"""

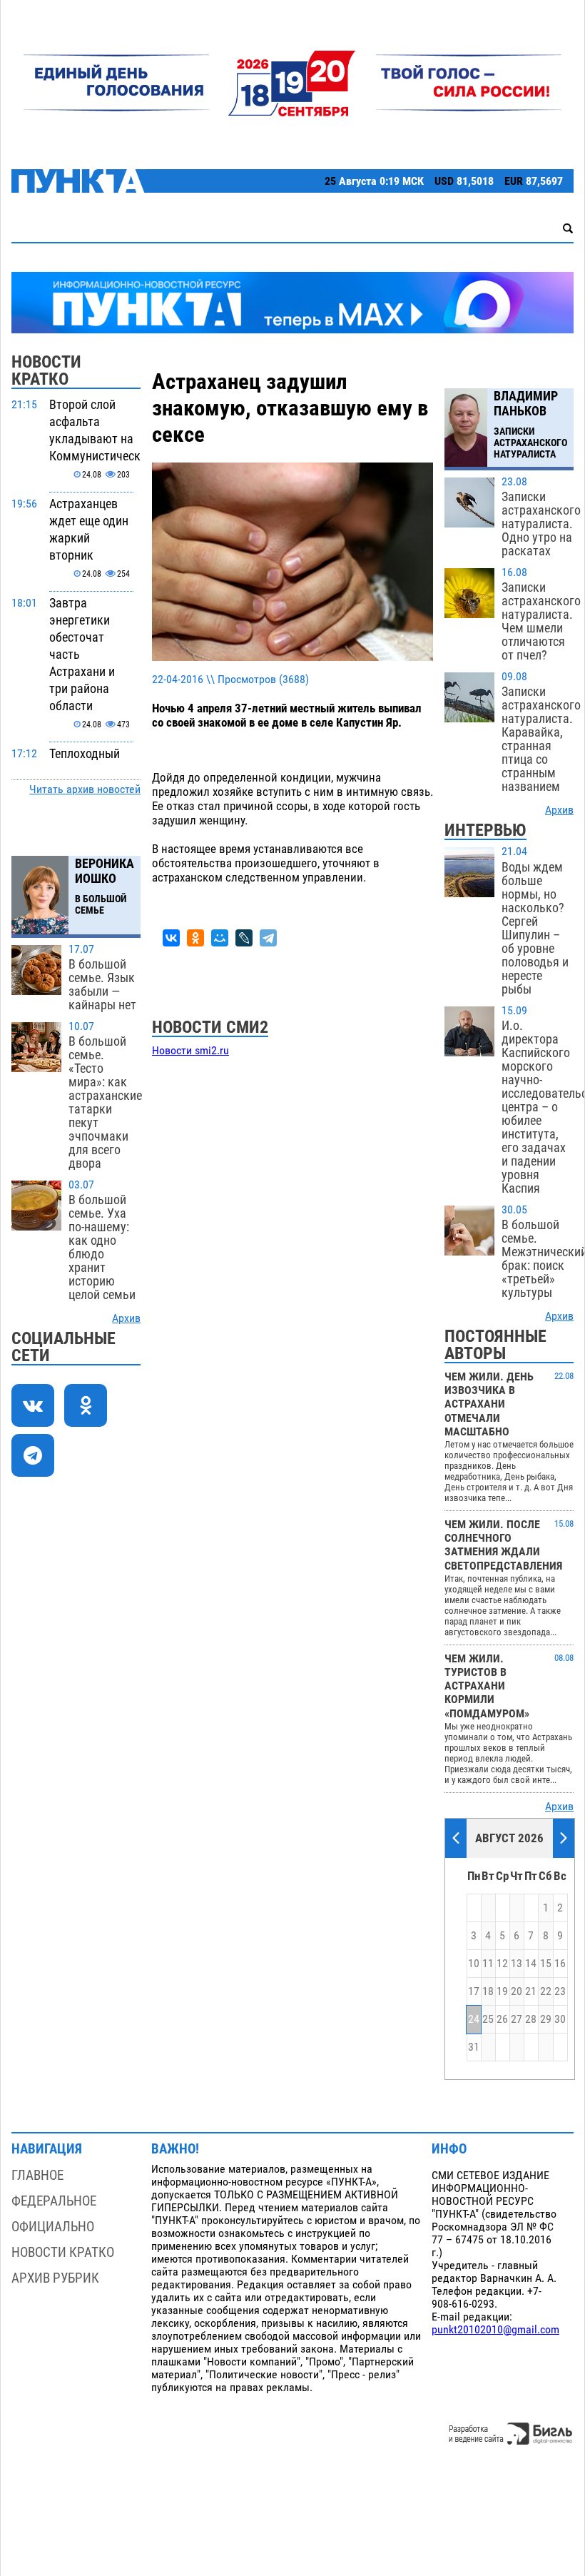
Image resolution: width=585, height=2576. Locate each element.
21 (530, 1991)
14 (530, 1963)
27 (516, 2019)
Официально (52, 2226)
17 (473, 1991)
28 (530, 2019)
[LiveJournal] (244, 937)
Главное (37, 2175)
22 (545, 1991)
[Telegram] (268, 937)
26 (502, 2019)
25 (488, 2019)
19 (502, 1991)
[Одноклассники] (195, 937)
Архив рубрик (55, 2278)
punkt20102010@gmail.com (495, 2329)
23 (560, 1991)
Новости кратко (62, 2252)
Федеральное (53, 2201)
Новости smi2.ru (190, 1050)
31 (473, 2047)
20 (516, 1991)
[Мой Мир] (219, 937)
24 (473, 2019)
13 (516, 1963)
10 (473, 1963)
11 (488, 1963)
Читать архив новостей (85, 789)
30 (560, 2019)
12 (502, 1963)
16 (560, 1963)
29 (545, 2019)
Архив (126, 1318)
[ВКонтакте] (171, 937)
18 (488, 1991)
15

"""

= Task to carry out =
Rewrite all of the entries above with "Locate each element" replaced by "Find the position of each item", leaving everything else unchanged and omitting the pictures.

= Answer in full =
Image resolution: width=585, height=2576. Find the position of each item.
21 (530, 1991)
14 (530, 1963)
27 (516, 2019)
Официально (52, 2226)
17 (473, 1991)
28 (530, 2019)
[LiveJournal] (244, 937)
Главное (37, 2175)
22 (545, 1991)
[Telegram] (268, 937)
26 (502, 2019)
25 (488, 2019)
19 (502, 1991)
[Одноклассники] (195, 937)
Архив рубрик (55, 2278)
punkt20102010@gmail.com (495, 2329)
23 (560, 1991)
Новости кратко (62, 2252)
Федеральное (53, 2201)
Новости smi2.ru (190, 1050)
31 (473, 2047)
20 (516, 1991)
[Мой Мир] (219, 937)
24 (473, 2019)
13 (516, 1963)
10 (473, 1963)
11 (488, 1963)
Читать архив новостей (85, 789)
30 (560, 2019)
12 (502, 1963)
16 (560, 1963)
29 (545, 2019)
Архив (126, 1318)
[ВКонтакте] (171, 937)
18 (488, 1991)
15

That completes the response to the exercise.